Listed entries

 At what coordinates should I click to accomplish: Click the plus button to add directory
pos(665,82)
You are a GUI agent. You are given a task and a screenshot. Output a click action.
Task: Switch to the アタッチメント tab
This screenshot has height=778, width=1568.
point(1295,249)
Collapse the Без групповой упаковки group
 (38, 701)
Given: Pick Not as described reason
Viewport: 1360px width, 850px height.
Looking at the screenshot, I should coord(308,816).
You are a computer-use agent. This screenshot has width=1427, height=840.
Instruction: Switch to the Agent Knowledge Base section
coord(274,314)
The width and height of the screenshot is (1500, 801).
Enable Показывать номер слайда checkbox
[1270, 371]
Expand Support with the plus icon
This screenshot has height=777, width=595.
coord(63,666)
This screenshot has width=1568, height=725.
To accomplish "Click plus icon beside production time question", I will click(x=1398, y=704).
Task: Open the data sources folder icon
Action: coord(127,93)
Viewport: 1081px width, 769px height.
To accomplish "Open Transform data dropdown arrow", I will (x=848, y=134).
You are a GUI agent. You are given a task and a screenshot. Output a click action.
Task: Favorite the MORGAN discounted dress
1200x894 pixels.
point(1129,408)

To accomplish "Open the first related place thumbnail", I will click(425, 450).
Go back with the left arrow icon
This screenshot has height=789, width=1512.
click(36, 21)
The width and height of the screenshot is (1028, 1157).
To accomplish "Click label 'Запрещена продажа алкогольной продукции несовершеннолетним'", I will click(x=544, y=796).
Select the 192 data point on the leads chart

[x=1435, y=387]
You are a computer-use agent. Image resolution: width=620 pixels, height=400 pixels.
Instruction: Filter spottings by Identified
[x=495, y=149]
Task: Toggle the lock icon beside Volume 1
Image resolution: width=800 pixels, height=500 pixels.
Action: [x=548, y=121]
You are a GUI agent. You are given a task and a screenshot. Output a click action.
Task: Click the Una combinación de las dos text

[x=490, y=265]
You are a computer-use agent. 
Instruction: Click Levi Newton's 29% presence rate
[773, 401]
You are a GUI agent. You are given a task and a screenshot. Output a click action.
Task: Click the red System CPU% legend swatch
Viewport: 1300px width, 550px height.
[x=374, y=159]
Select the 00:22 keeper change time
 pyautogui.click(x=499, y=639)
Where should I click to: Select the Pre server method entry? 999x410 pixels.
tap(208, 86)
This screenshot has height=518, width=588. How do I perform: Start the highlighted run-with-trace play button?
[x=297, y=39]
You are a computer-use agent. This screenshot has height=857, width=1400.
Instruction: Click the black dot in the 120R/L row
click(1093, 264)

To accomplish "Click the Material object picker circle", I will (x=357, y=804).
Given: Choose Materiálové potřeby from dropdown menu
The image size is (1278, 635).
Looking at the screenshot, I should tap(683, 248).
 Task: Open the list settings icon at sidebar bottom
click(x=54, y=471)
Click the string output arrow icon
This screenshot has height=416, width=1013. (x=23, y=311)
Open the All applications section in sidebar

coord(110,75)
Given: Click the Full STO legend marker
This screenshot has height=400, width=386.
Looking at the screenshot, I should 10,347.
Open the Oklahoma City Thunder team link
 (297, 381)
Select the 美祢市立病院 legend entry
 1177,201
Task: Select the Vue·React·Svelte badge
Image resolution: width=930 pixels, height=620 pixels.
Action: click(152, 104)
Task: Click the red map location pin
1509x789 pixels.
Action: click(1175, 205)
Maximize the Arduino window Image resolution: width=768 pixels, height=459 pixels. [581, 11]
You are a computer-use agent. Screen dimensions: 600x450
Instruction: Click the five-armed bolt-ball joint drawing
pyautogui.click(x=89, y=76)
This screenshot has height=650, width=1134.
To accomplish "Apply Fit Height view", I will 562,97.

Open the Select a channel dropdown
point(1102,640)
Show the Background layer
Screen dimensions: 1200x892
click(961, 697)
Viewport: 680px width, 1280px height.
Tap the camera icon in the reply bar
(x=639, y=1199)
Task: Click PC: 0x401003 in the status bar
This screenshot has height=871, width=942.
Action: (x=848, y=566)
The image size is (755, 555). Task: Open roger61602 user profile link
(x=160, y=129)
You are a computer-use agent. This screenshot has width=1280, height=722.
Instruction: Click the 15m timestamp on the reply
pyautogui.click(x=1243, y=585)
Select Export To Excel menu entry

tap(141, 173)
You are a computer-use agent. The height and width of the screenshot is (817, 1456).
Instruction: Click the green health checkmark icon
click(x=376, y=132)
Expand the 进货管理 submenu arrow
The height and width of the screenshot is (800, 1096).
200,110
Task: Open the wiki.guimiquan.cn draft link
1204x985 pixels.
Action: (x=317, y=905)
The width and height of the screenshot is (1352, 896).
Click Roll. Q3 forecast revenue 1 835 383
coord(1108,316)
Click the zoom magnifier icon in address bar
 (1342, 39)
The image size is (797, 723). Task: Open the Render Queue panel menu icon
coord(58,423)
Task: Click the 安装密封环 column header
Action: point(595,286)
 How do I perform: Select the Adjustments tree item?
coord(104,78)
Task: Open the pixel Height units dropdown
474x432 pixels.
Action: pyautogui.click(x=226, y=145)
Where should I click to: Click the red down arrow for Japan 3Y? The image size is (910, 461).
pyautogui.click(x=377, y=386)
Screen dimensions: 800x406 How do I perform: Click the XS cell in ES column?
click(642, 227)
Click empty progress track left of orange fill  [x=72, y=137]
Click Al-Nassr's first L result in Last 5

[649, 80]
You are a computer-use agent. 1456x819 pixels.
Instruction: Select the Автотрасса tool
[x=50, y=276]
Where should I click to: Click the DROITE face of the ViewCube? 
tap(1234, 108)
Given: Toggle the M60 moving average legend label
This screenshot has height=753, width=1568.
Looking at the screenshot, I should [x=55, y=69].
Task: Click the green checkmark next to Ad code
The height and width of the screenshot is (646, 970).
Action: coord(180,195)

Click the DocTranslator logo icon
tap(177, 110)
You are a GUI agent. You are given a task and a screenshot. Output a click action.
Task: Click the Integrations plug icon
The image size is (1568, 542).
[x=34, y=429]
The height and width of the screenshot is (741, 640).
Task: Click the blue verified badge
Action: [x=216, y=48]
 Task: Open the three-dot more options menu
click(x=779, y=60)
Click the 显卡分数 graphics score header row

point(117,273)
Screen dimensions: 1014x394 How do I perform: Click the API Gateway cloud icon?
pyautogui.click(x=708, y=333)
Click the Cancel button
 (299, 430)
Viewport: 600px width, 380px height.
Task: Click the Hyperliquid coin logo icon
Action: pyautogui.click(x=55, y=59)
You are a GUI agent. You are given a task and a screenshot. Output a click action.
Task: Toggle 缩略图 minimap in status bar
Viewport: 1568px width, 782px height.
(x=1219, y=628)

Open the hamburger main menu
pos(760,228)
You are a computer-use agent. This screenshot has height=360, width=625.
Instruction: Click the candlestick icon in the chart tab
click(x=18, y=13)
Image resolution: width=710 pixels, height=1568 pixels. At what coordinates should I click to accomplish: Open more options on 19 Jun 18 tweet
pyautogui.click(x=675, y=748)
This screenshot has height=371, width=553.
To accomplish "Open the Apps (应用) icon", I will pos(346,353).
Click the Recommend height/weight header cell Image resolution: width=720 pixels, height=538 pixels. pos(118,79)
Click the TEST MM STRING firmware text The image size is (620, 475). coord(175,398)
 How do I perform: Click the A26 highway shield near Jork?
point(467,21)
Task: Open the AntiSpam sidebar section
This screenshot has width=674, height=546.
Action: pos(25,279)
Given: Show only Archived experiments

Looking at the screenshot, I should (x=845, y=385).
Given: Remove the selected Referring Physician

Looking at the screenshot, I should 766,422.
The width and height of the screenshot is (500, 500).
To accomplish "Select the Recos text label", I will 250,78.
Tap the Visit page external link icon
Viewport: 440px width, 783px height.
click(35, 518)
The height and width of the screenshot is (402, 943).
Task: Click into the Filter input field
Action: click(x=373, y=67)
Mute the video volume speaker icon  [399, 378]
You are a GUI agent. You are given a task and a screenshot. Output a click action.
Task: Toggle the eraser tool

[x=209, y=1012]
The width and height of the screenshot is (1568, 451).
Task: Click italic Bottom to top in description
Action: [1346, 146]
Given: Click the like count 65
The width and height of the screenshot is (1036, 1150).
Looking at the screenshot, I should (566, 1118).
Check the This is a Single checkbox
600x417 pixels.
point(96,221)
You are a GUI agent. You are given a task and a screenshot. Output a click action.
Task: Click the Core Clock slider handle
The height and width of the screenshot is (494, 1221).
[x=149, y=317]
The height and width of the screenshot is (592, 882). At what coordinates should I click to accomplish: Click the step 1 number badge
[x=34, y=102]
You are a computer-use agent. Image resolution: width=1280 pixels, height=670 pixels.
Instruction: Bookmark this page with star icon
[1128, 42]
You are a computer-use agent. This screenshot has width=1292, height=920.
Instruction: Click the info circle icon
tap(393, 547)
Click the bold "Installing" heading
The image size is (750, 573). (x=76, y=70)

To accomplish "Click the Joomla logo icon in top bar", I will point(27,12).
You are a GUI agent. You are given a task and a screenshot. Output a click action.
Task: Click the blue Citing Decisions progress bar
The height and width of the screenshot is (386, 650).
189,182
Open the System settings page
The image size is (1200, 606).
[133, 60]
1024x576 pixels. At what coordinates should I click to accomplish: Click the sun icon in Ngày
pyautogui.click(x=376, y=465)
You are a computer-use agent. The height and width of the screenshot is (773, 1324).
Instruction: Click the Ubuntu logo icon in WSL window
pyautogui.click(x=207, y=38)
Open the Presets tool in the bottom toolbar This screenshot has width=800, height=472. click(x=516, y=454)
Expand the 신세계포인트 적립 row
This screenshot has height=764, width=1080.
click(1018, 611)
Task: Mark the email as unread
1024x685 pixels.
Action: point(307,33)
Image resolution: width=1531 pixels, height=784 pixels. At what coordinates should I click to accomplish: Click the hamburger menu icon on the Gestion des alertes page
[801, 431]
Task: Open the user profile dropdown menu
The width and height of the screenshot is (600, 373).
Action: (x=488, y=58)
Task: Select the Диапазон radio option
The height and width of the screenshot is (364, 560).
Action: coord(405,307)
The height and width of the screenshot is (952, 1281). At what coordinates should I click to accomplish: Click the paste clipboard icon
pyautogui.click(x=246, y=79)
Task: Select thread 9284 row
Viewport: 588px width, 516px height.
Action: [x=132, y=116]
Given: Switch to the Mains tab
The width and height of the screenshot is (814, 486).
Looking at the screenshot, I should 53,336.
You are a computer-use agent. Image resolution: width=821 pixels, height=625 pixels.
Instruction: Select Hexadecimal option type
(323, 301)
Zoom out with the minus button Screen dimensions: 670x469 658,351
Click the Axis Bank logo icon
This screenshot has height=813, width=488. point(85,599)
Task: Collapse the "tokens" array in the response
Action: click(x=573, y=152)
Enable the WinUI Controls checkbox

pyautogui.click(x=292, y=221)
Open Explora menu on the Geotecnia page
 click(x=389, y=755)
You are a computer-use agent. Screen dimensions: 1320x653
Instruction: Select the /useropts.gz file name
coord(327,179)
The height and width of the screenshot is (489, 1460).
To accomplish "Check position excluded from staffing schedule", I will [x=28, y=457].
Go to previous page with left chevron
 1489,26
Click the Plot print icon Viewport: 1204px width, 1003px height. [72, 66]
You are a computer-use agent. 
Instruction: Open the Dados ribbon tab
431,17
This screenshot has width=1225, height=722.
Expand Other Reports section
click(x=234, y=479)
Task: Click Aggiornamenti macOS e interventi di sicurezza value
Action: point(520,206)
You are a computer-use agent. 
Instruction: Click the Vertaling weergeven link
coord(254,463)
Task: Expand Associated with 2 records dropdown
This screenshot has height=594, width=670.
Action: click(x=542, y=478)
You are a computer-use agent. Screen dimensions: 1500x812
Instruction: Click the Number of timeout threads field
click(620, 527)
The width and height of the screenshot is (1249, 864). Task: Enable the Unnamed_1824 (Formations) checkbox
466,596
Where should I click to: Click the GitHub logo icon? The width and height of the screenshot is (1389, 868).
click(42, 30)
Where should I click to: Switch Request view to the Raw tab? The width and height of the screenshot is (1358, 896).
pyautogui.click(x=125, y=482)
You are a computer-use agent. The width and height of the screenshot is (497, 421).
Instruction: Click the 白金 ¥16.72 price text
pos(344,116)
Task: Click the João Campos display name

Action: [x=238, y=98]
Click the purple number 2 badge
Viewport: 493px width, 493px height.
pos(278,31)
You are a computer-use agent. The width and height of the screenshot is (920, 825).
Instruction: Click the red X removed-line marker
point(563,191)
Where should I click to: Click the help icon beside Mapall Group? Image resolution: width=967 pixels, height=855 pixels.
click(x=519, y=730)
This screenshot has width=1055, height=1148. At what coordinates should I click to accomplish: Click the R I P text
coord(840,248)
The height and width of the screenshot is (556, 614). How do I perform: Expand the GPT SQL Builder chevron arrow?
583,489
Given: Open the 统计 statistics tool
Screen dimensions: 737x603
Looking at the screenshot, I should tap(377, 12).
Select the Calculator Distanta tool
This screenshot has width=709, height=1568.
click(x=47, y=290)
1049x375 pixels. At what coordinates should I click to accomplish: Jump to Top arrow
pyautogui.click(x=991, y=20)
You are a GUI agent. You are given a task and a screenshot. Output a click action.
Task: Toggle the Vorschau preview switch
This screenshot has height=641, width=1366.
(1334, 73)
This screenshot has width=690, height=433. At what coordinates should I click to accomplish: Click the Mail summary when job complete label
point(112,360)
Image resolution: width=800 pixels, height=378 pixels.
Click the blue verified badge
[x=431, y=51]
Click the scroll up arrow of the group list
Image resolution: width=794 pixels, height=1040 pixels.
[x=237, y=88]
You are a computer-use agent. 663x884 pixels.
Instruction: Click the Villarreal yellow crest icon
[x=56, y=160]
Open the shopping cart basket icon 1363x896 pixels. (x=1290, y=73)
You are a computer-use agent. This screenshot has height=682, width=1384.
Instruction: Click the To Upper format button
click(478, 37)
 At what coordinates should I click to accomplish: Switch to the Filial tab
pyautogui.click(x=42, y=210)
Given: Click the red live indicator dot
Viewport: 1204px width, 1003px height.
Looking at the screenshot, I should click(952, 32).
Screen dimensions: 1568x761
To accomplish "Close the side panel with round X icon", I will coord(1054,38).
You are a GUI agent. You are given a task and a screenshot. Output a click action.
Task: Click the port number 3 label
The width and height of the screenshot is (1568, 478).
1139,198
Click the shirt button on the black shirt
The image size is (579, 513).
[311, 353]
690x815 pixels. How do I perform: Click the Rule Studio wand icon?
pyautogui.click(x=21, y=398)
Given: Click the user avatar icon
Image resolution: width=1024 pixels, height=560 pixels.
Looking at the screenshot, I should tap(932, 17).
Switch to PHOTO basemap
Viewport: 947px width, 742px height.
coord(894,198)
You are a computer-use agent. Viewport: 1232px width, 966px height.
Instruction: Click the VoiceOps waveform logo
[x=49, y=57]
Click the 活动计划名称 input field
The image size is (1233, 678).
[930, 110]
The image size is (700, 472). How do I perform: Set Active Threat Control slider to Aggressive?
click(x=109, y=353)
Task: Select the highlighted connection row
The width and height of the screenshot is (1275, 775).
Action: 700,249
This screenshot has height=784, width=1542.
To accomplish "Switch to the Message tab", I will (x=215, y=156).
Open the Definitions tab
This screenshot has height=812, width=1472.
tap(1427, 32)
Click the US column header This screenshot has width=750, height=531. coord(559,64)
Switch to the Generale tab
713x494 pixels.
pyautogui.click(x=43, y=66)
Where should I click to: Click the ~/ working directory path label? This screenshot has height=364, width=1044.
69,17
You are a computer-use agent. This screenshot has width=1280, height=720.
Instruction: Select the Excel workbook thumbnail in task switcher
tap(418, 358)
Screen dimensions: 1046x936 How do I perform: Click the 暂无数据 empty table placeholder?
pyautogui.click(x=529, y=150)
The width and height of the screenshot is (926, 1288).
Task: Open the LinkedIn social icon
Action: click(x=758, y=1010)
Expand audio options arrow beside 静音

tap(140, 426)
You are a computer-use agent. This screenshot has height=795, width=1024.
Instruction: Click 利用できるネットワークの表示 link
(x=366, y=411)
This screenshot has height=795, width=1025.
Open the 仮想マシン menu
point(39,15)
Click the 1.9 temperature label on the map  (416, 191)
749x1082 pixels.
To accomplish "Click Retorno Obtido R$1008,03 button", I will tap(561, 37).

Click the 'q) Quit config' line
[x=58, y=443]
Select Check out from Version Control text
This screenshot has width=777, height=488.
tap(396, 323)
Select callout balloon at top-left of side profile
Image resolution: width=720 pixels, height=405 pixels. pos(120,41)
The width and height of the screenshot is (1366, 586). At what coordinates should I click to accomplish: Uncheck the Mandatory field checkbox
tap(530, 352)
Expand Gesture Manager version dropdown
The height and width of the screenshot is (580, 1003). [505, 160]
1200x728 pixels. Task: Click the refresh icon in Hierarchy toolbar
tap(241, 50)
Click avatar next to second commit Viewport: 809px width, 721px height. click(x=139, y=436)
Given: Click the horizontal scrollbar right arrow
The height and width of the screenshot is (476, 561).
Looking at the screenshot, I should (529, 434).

What the task asks
The lines above from the one containing "This screenshot has height=753, width=1568." through the one containing "Task: Click the Integrations plug icon" are to be set down exactly, and no others.

Task response
This screenshot has height=753, width=1568.
Looking at the screenshot, I should [x=55, y=69].
Task: Click the green checkmark next to Ad code
The height and width of the screenshot is (646, 970).
Action: coord(180,195)

Click the DocTranslator logo icon
tap(177, 110)
You are a GUI agent. You are given a task and a screenshot. Output a click action.
Task: Click the Integrations plug icon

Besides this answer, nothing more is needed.